Notable strengths of our study include our choice to select patients who were without obvious chronic renal lesions (glomerulosclerosis <25%) at the time of biopsy which can clearly identify the effect of crescents on the prognosis of IgAN. In our study, two-center IgAN cohort, we excluded crescentic IgAN in order to predict the progress of IgAN with a focal crescent shape. Besides, we identified the important features using a more objective ML approach. Further more, in addition to the definitive outcome of ESRD or death, we also incorporated a 50% reduction in eGFR, doubling of serum creatinine, 15% reduction in eGFR within 1 year, 30% reduction in eGFR within 2 year, in our combined event to implement variable selection, which is more appropriate to evaluate the prognosis of patients with IgAN with manifestations of different severity. Lastly, and perhaps most importantly, we apply ML algorithms, which can build complex models and make accurate decisions rather than traditional statistical methods. The strength of our study is that we selected important predictors for modeling on the basis of feature scores and medical selection to avoid ignoring non-statistically-significant parameters or non-clinical parameters.
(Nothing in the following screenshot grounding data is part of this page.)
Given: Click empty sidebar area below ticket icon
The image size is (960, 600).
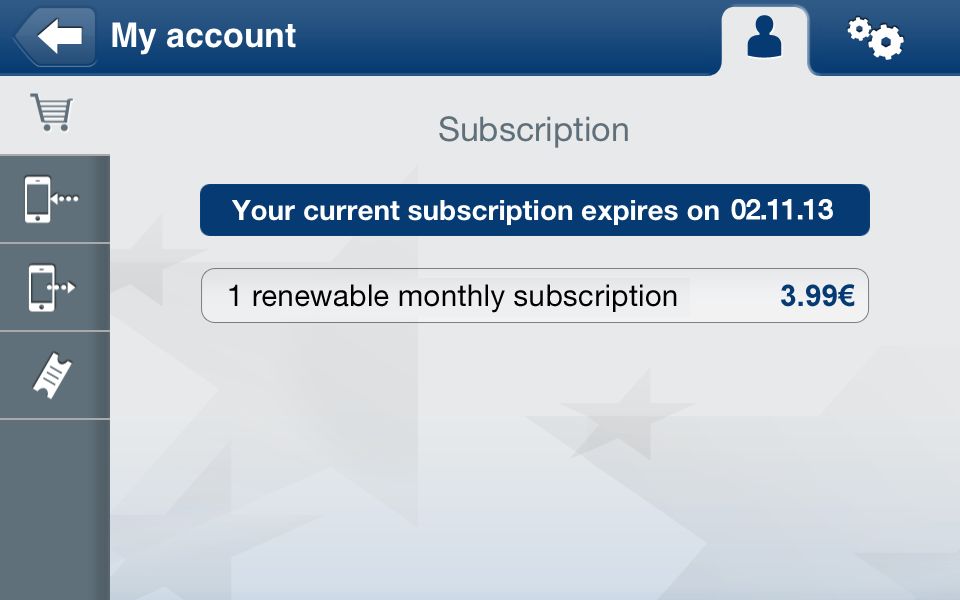Looking at the screenshot, I should (54, 509).
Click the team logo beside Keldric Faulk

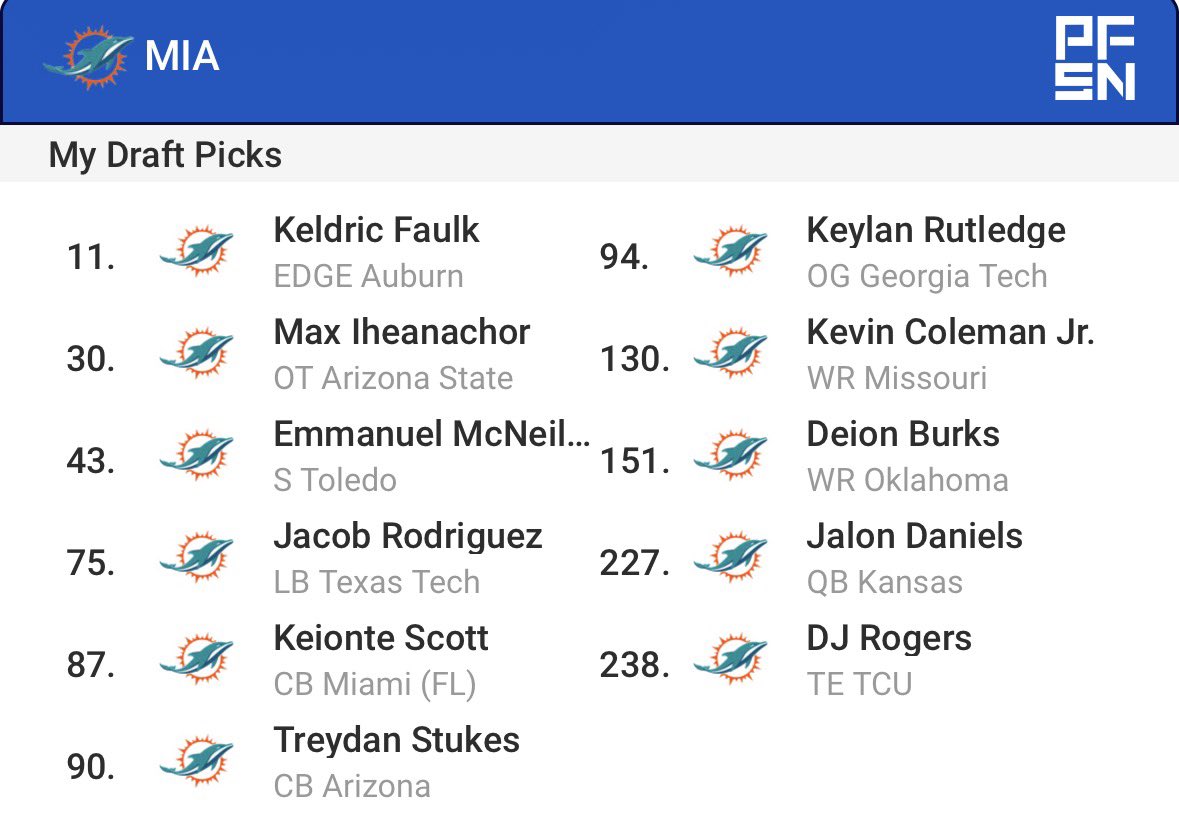pos(196,251)
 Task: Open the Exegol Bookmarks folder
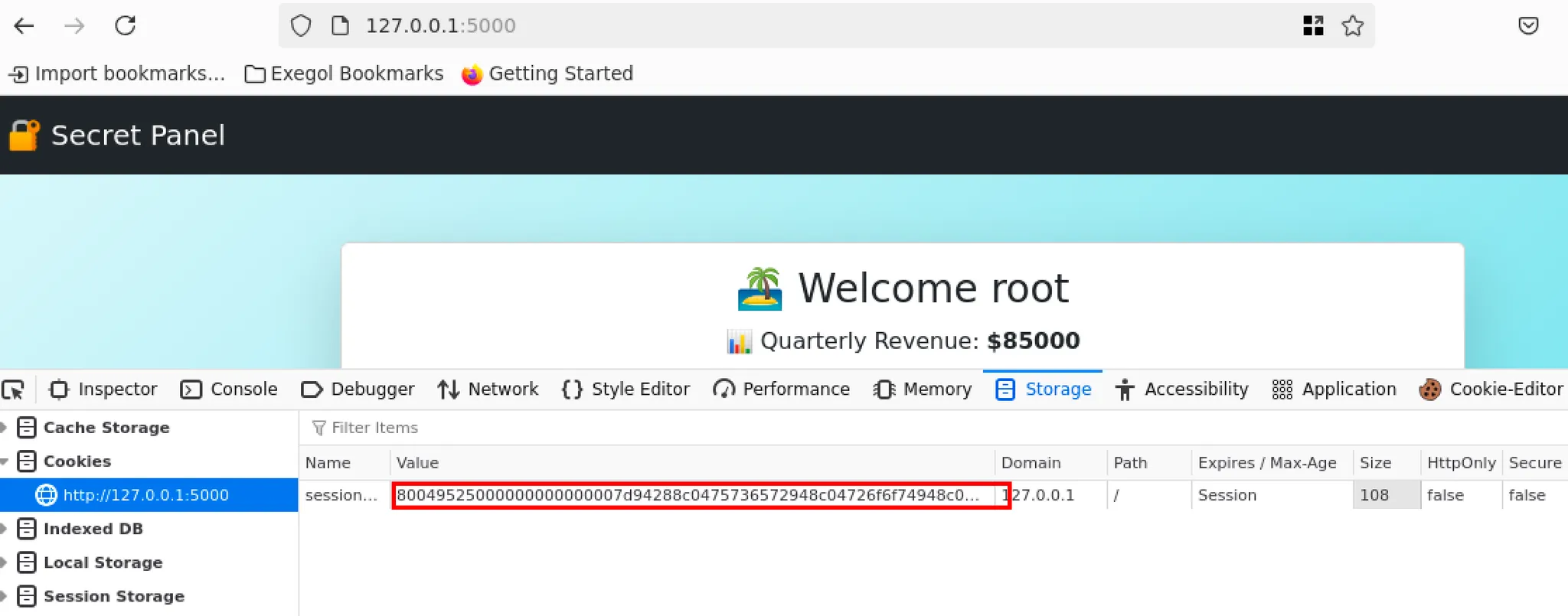tap(344, 73)
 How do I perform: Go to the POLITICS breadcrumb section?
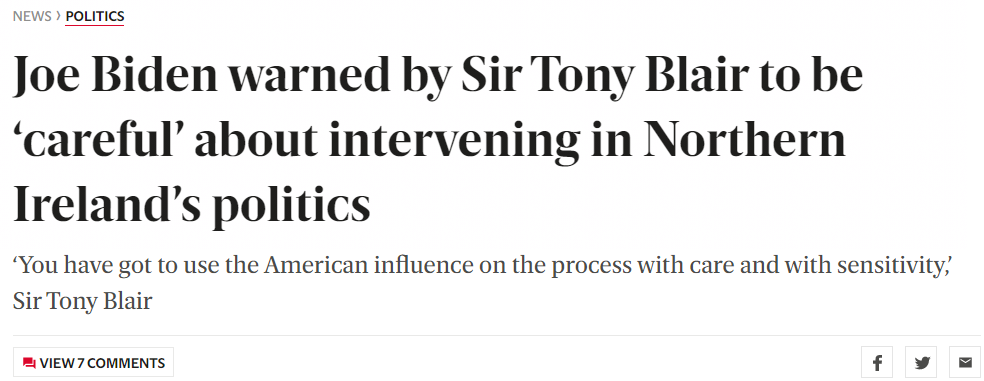(95, 16)
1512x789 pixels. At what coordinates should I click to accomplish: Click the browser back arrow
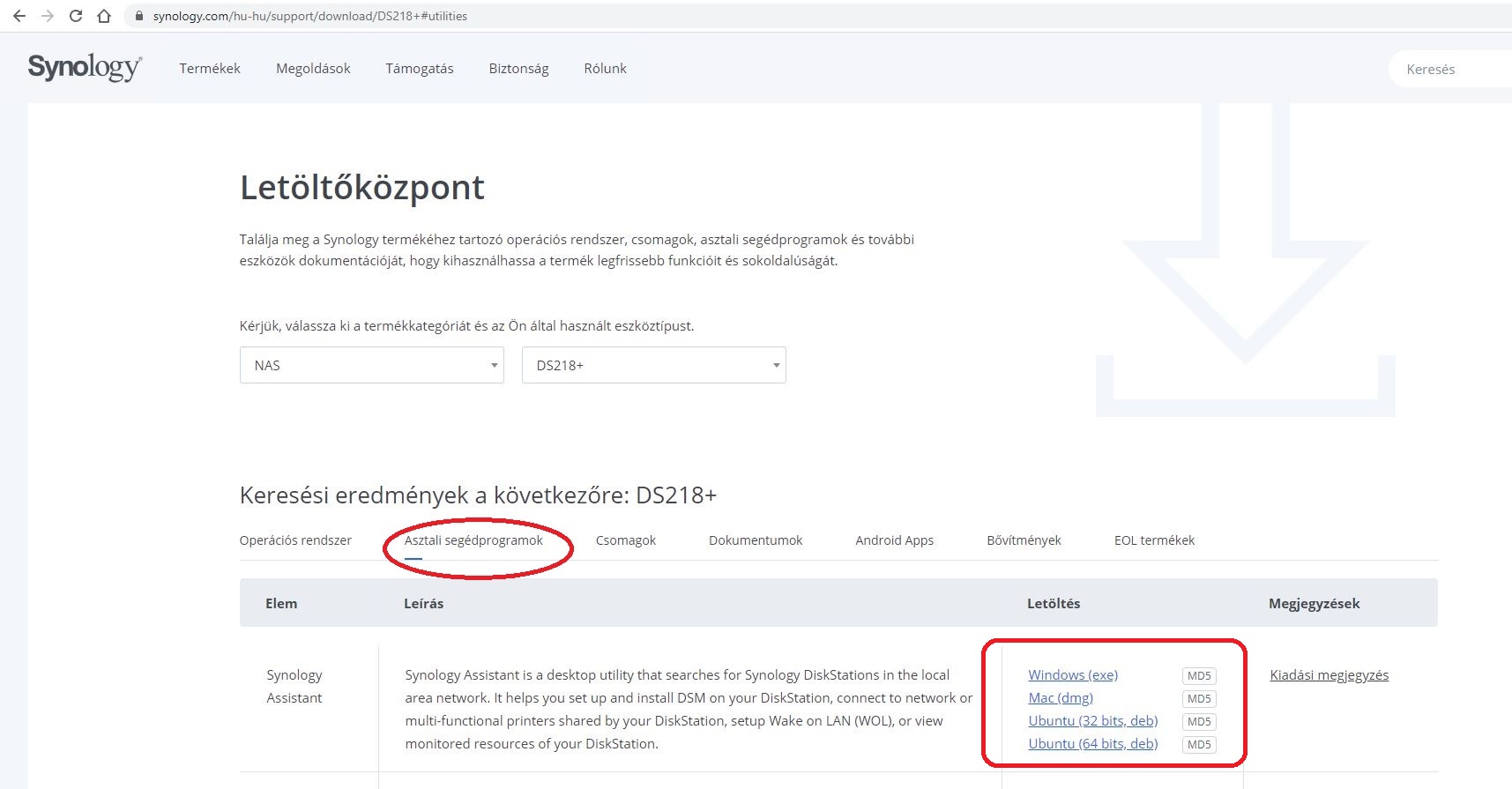click(x=19, y=16)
Our study was subject to some limitations. First of all, only Chinese patients were included in the model, and prediction for other populations was not evaluated. Secondly, our cohort was not large enough and our data was lost and unbalanced. As such, predictive ability was impaired by the relatively small numbers of positive events resulting from data imbalance. Thirdly, due to the limitation of the retrospective study design, the duration and dosage of IS therapy were not collected, more prospective studies with a larger cohort are needed to support the present findings, retrospective analyses alone are not sufficient to determine the treatment choice for patients with IgAN. Further more, external validation is required to prevent overfitting. Finally, this model has been developed and tested in retrospective cohorts which could not show the effect of the model in guiding treatment. However, the current prediction model is an effective and simple method to predict the progression of IgAN patients to the conbined event.

Conclusion

In conclusion, ML algorithms exhibit an excellent predictive performance for IgAN patients with a focal crescent shape. Among these algorithms, support vector machine model, show the higher sensitivity, AUROC and Lift, can be used to predict the prognosis of IgAN patients with a focal crescent shape. However, we also identified that eGFR, serum creatine, Serum triglyceride, proteinuria, MAP, hematuria, age, Serum C3, Crescent proportion of glomeruli and Global crescent proportion of glomeruli had important impacts on the predictability of the models. In future work, further prospective multicenter studies with multiple datasets are needed to evaluate the validity of these model and to reduce the influence of the imbalance in the target variables.

Features included demographic, clinical, laboratory data and treatment of the IgAN patients.

(DOCX)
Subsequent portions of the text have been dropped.